=== Instruction ===
Convert the material below into a JSON list of strings, with one string for each line and no blank lines. Leave the pictures out.

** Start Record extracts **

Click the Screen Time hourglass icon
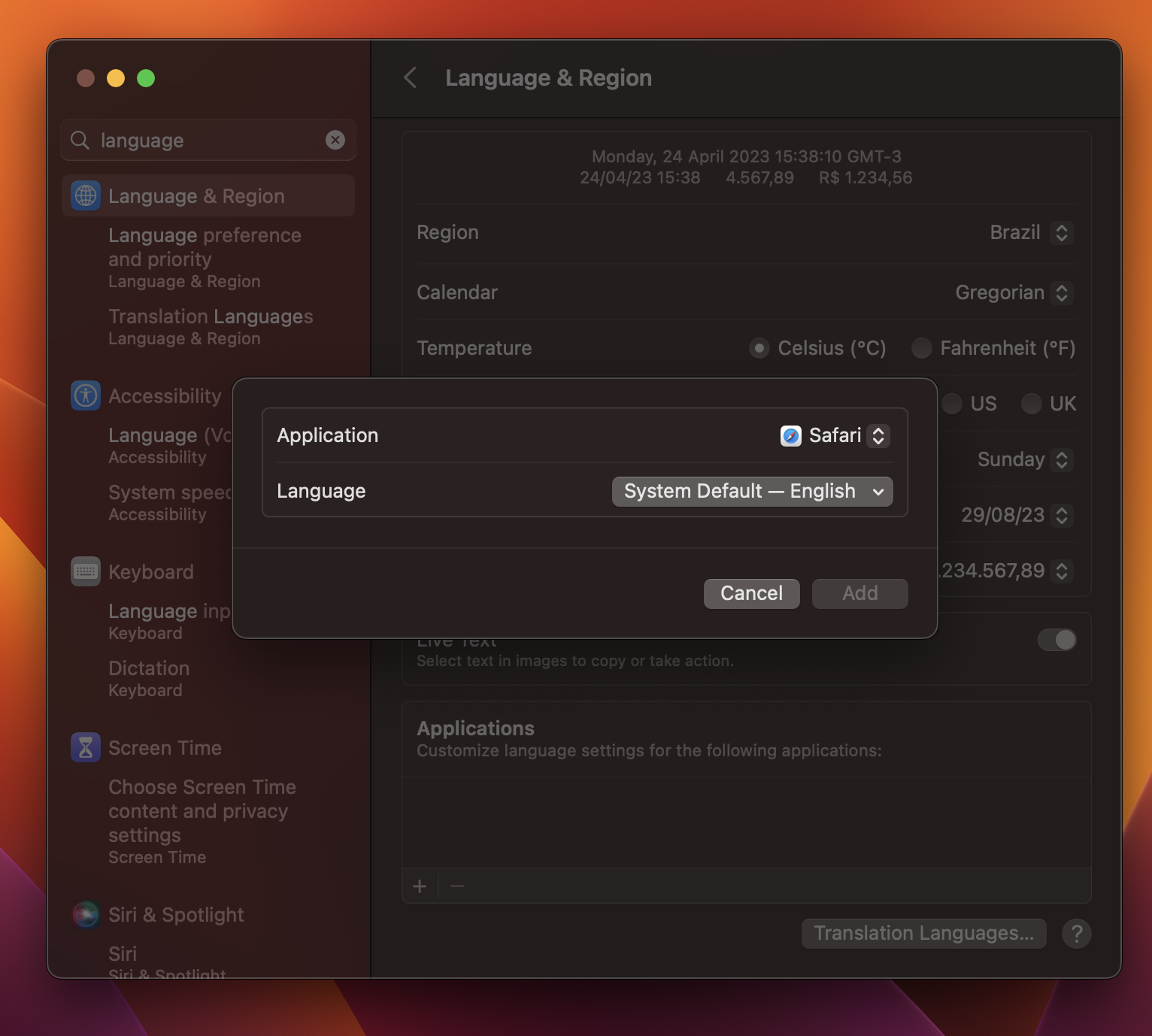Screen dimensions: 1152x1036 point(86,747)
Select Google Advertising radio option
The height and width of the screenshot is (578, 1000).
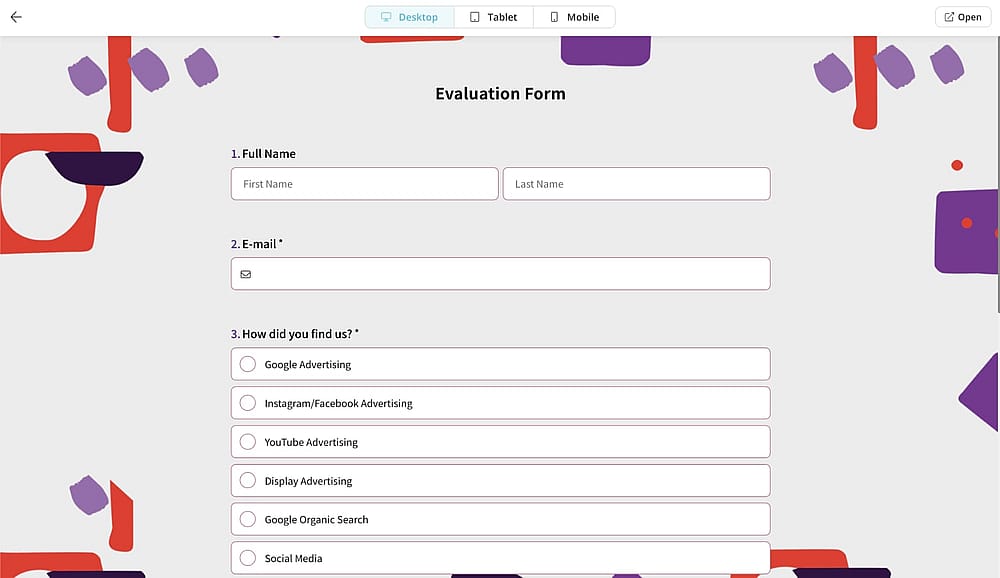click(501, 364)
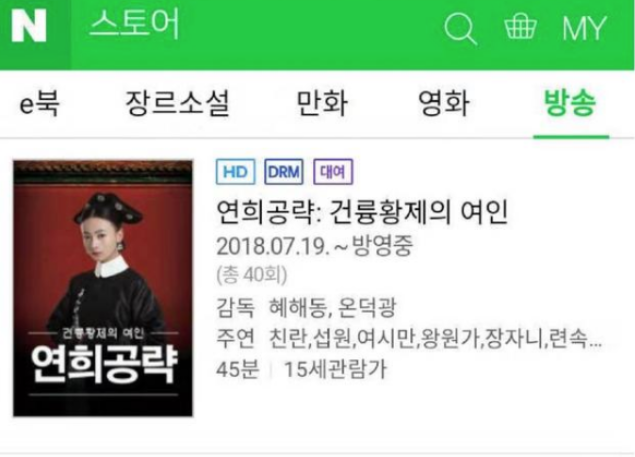Switch to the 만화 tab
Viewport: 635px width, 457px height.
click(322, 103)
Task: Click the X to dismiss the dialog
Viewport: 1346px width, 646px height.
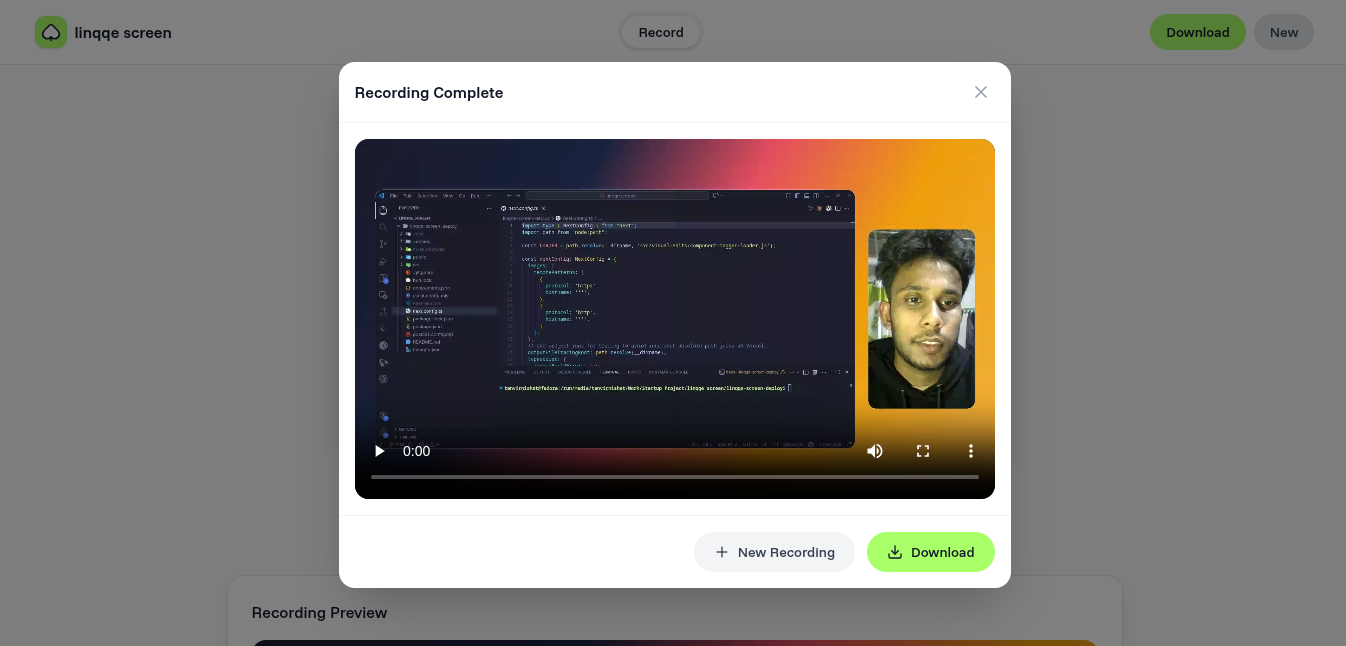Action: coord(981,92)
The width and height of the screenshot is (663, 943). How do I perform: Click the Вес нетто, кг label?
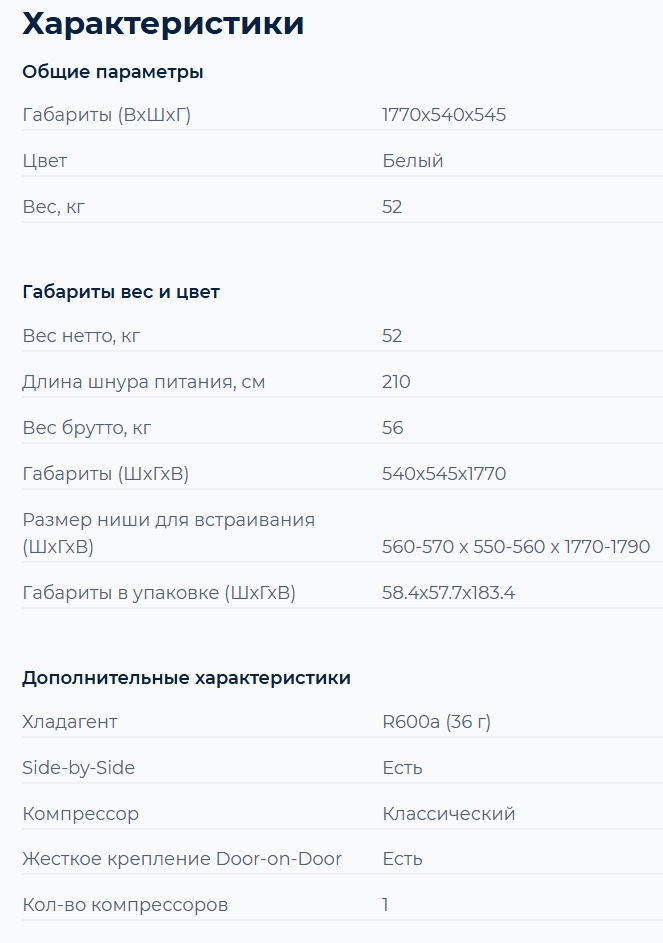click(x=81, y=336)
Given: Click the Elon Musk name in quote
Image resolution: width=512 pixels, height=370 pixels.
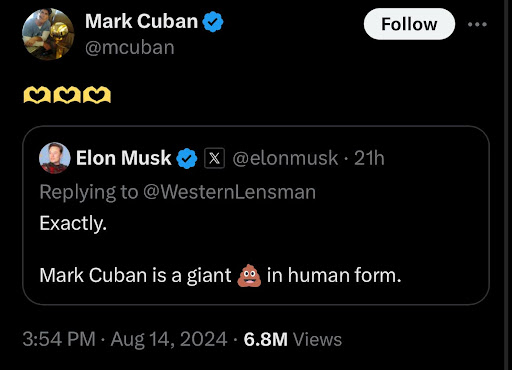Looking at the screenshot, I should pos(123,158).
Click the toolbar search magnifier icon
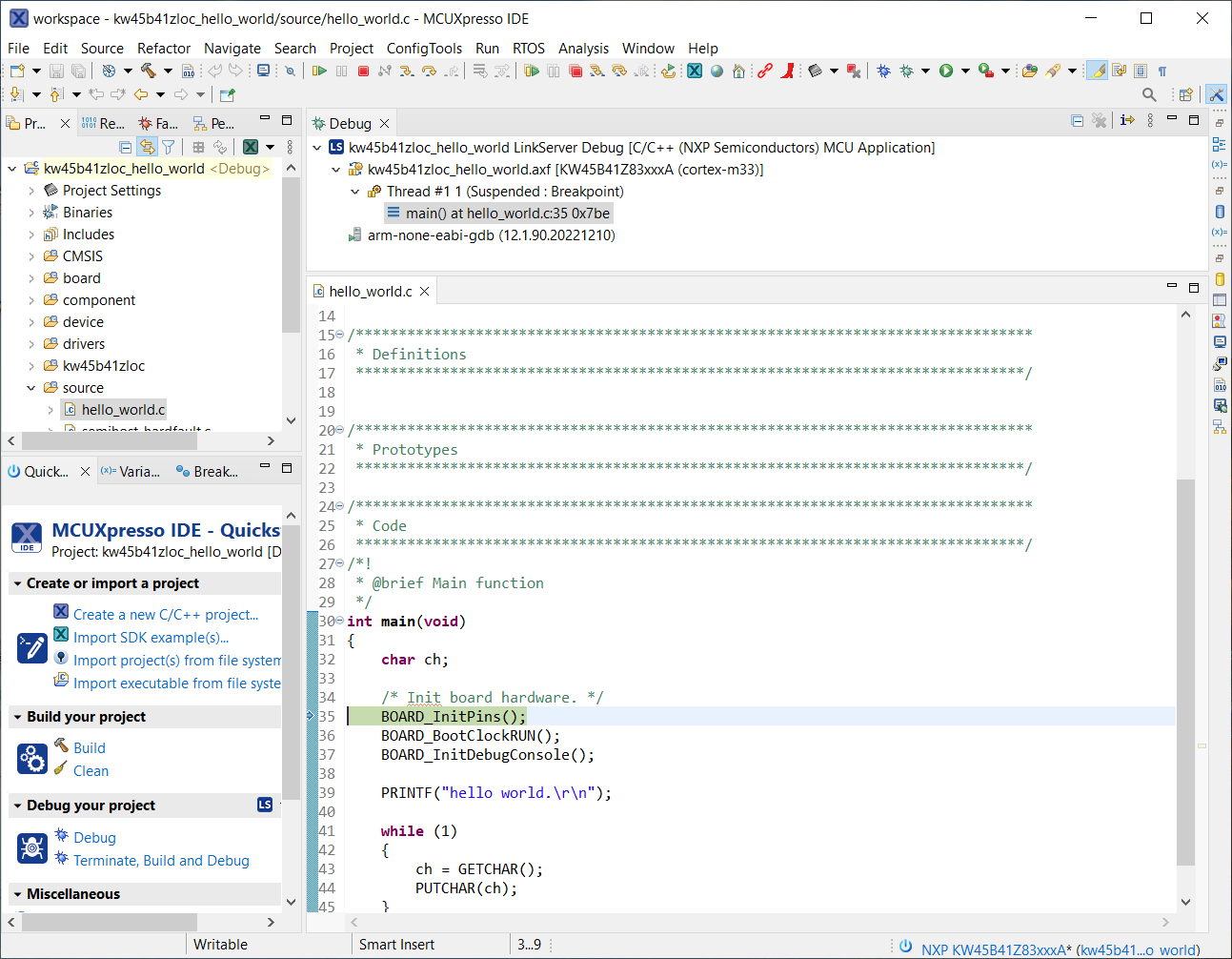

** End Record extracts **

=== Task answer ===
[
  "Click the Screen Time hourglass icon",
  "Screen dimensions: 1152x1036 point(86,747)",
  "Select Google Advertising radio option",
  "The height and width of the screenshot is (578, 1000).",
  "click(501, 364)",
  "Switch to the 만화 tab",
  "Viewport: 635px width, 457px height.",
  "click(322, 103)",
  "Task: Click the X to dismiss the dialog",
  "Viewport: 1346px width, 646px height.",
  "Action: coord(981,92)",
  "The width and height of the screenshot is (663, 943). How do I perform: Click the Вес нетто, кг label?",
  "click(x=81, y=336)",
  "Given: Click the Elon Musk name in quote",
  "Image resolution: width=512 pixels, height=370 pixels.",
  "Looking at the screenshot, I should pos(123,158).",
  "Click the toolbar search magnifier icon"
]